Falling through the bureaucratic cracks
Around a quarter of a million South African children are orphaned but large numbers are falling through bureaucratic cracks. By mid-2004, according to the Actuarial Association of South Africa (ASSA) 2002 model, 250 000 children in South African had lost both parents but government departments tasked with the welfare of these vulnerable children are unable to confirm actual numbers who are being cared for in children’s homes.
But what Government can and does confirm on its website is that the adoption process in this country is ‘long and complex’.
Every day stories of abandoned or orphaned children make headlines in South African newspapers but the real story only begins once these children have been placed in the children’s homes, places of safety and other institutions.
While there might be a general impression that there are thousands of orphaned or abandoned babies and children who are available for adoption, the reality is few of these children are currently being placed. Precious developmental time is wasted as children get caught up in red tape and bureaucratic bungling due to understaffing and workload pressures in departments or institutions charged with their welfare and safety.
To gain a clearer picture of where abandoned, orphaned and vulnerable children are being held up in the system it is critical for authorities to know just how many children are in residential care or shelters and homes.
But no one wants to release these figures.
‘I have them,’ a senior director in the Department of Social Development said adding ‘but I can’t give them to you as the provinces disputed my figures at a recent meeting.’
Kgati Sathekge, spokesman for Social Development Minister Zola Skweyiya, was more blunt: ‘We don’t know (how many children are in residential care)’ he told Health-e News.
A senior manager in the Department of Social Welfare added worryingly ‘there are many, many children in the system we don’t know of.’
At the time of going to press only two provinces had responded to a request for information. Head of department in Mpumalanga, Hussain Verachia , confirmed that the province currently had 693 children in residential care. The Western Cape has 2 209 children.

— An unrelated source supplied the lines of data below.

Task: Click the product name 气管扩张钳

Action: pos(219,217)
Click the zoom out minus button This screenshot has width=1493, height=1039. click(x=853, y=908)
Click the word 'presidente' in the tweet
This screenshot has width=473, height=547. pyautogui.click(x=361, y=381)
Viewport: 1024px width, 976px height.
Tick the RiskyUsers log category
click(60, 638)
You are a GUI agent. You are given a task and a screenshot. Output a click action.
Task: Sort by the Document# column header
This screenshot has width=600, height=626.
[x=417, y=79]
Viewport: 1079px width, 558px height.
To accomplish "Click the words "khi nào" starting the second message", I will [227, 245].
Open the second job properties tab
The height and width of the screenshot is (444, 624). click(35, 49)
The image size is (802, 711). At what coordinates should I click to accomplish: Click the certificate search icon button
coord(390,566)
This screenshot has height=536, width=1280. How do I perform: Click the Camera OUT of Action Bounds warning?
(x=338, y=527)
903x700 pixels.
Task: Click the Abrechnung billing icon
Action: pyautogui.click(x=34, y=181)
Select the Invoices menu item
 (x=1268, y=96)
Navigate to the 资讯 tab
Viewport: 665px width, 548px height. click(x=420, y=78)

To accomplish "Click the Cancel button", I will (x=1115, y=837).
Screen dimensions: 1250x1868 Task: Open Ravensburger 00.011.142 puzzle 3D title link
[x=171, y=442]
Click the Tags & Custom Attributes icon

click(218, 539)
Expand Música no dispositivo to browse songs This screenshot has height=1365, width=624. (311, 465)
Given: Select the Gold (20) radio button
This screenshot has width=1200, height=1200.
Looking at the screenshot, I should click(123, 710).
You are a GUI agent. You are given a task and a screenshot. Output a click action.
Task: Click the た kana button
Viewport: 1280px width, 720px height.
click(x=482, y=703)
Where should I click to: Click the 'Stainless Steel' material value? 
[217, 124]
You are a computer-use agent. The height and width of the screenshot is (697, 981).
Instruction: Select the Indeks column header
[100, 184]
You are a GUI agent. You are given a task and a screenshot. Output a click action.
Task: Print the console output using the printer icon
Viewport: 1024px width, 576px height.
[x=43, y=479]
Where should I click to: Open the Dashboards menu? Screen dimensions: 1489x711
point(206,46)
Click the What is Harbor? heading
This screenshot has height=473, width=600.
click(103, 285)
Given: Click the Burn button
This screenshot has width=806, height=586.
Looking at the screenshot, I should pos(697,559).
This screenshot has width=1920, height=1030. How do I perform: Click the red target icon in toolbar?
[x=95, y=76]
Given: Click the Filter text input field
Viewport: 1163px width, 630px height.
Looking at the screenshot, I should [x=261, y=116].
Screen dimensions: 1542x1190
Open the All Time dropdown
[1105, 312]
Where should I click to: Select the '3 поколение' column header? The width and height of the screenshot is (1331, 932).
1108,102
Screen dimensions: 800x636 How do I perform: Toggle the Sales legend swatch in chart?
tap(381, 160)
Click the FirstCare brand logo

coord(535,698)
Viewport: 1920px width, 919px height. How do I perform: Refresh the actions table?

Department of Social Development statistics indicate that 2 338 children were adopted in 2000 compared to 2 320 in 2003. Only 369 of these children were classified as abandoned, begging the question, what happened to the rest of the children who were abandoned?
Figures from 169 affiliates of the SA National Council for Child Welfare, a non-governmental organisation which collects statistics from many child welfare societies, indicate that during 2003 there were already 1 803 abandoned children on their caseload. A staggering 6 356 children were added to this figure the same year. This translates into about 8 000 abandoned children on the books at any given time. These figures do not include the thousands of children in other homes and shelters not affiliated to the council.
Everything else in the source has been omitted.